By Dan Romanchik, KB6NU

In this guide:

One of the things about amateur radio that non-hams find amusing is how we use our call signs to identify one another rather than our names. It makes sense, though, doesn’t it? There are millions of Dans out there, but there’s only on KB6NU. Since call signs are such an important part of our hobby, let me explain a little bit about how call signs came to be, how they’re structured today (spoiler alert: not very well), and how you can choose your own call sign.

The Origins of Call Signs

Call signs actually originated before there was radio. Telegraph offices along a telegraph line would be assigned one- or two-letter call signs by the railroad or telegraph company that owned them. For example, VI was the call sign for the Vincennes, IN telegraph office. HF was the call sign for the Chicago Dearborn Station telegraph office.

When amateur radio stations first came on the air, they adopted this system of call signs. Call signs could be one, two, or three letters, and some even included a number. Because there was not yet any government authority governing amateur radio, these call signs were self-assigned. Although it may seem that hams were just asking for trouble doing it this way, in practice there was very little confusion.  

This practice ended in the summer of 1912 when Congress passed the Radio Act of 1912. This act required that amateur radio operators be licensed and use call signs issued by the Department of Commerce. The call signs consisted of a number, corresponding to a particular geographic region, followed by two or three letters. For example, an amateur radio operator in Detroit, MI might be assigned the call sign 8ABC, while a ham in California might be assigned 6YZ. 

The call sign areas were quite different from the call sign areas that we have today. Below, is a call sign area map from the 1937 Radio Amateur’s Handbook.  Note, for example, that there is no 0 call sign area.

§ **THINGS TO DO**
a - Answer these questions from the call sign history text:
(i) What call sign was assigned to the Vincennes, IN telegraph office?
(ii) In what year did Congress pass the act that required amateur radio operators to be licensed?
(iii) Under that act, which government department issued the call signs?
b - In the call sign history text, take the part that opens with the words "Call signs actually" and closes with "Station telegraph office.". Rewrite it with "railroad" swapped for "railway".

§ **DATA BLOCK**
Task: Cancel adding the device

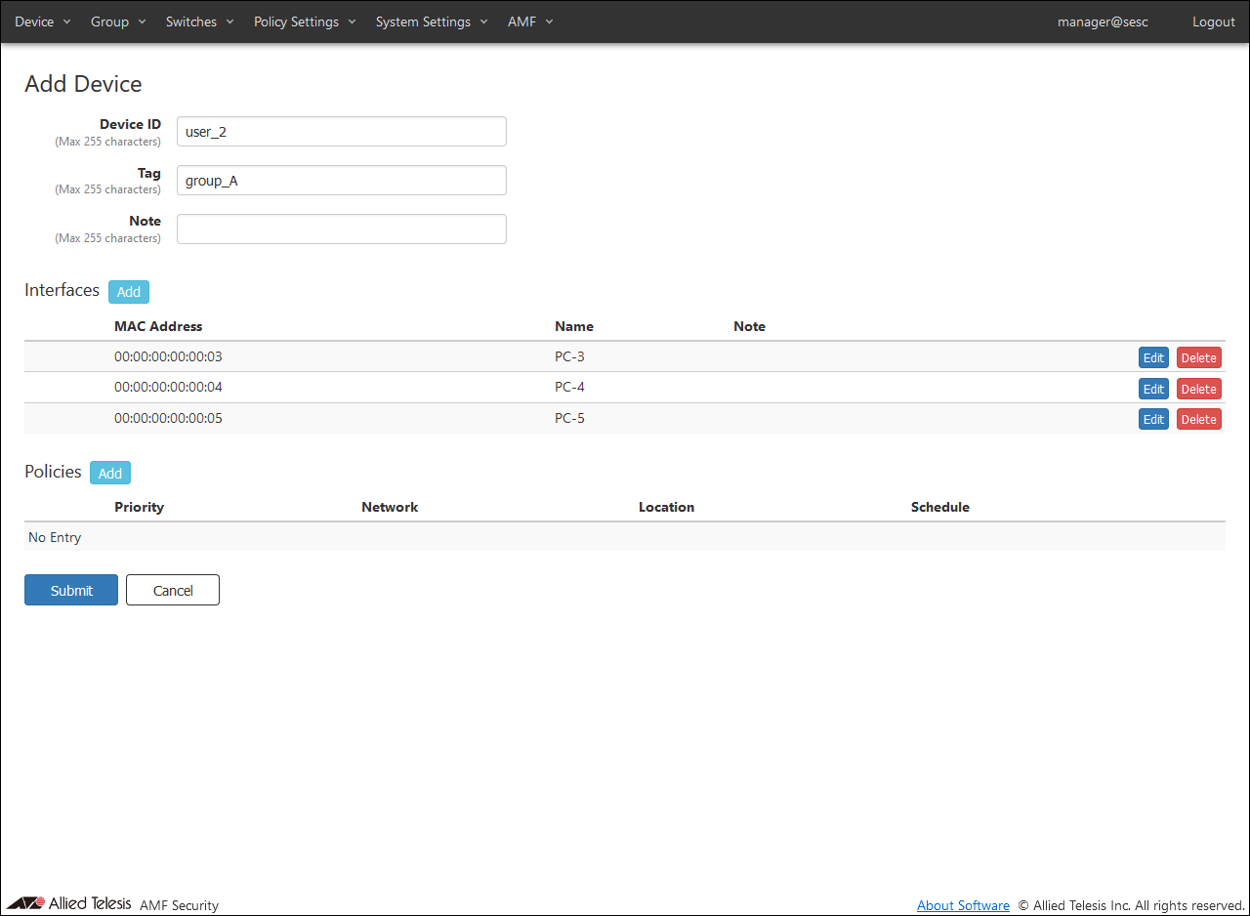Action: (173, 591)
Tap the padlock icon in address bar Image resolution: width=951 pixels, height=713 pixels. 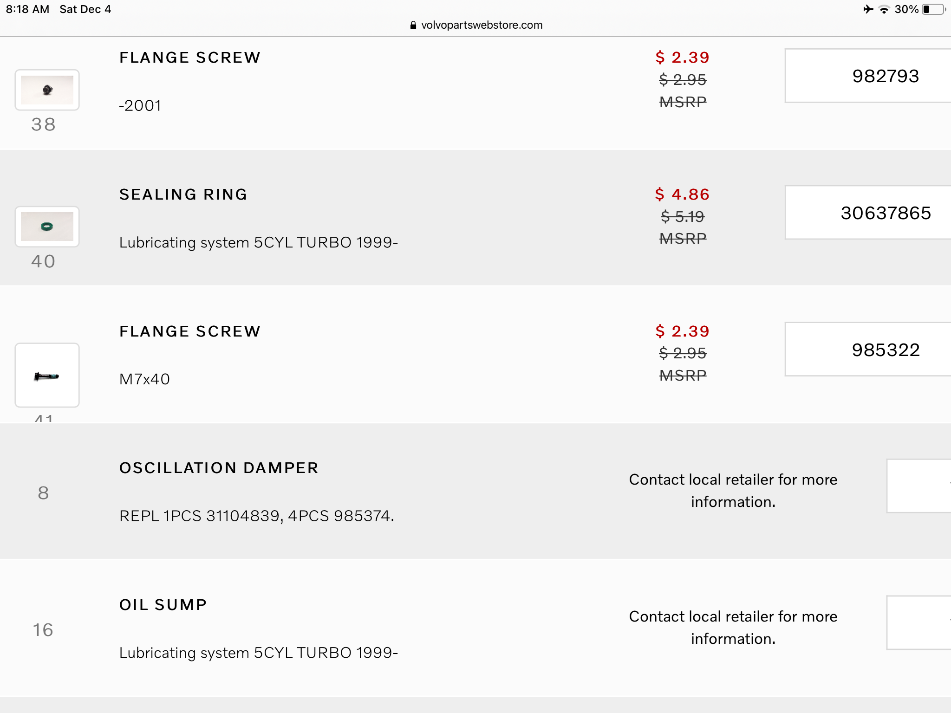(413, 25)
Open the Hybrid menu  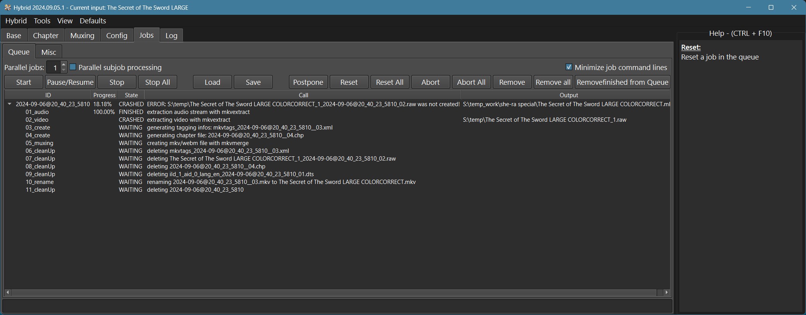pos(16,21)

§ **REPLIES**
a -
(i) VI
(ii) 1912
(iii) The Department of Commerce

b -
Call signs actually originated before there was radio. Telegraph offices along a telegraph line would be assigned one- or two-letter call signs by the railway or telegraph company that owned them. For example, VI was the call sign for the Vincennes, IN telegraph office. HF was the call sign for the Chicago Dearborn Station telegraph office.